-- start of RECORD EXCERPTS --

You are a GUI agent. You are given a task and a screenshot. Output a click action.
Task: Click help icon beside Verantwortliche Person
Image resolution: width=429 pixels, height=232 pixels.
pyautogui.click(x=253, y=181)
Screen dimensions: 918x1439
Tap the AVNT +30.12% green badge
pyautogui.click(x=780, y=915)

-- end of RECORD EXCERPTS --
-- start of RECORD EXCERPTS --

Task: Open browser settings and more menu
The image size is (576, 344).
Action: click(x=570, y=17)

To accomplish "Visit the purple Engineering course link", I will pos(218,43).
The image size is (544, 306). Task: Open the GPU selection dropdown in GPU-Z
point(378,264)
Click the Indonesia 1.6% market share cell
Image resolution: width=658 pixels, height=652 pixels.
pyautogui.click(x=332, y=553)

-- end of RECORD EXCERPTS --

### WHAT NEEDS TO BE DONE
Can you rewrite the part that opens with the line containing "Screen dimensions: 918x1439" and closes with the line containing "pyautogui.click(x=780, y=915)", replacing "Tap" with "Press" and leaving everything else unchanged? Give only those lines.

### SOLUTION FOR THIS TASK
Screen dimensions: 918x1439
Press the AVNT +30.12% green badge
pyautogui.click(x=780, y=915)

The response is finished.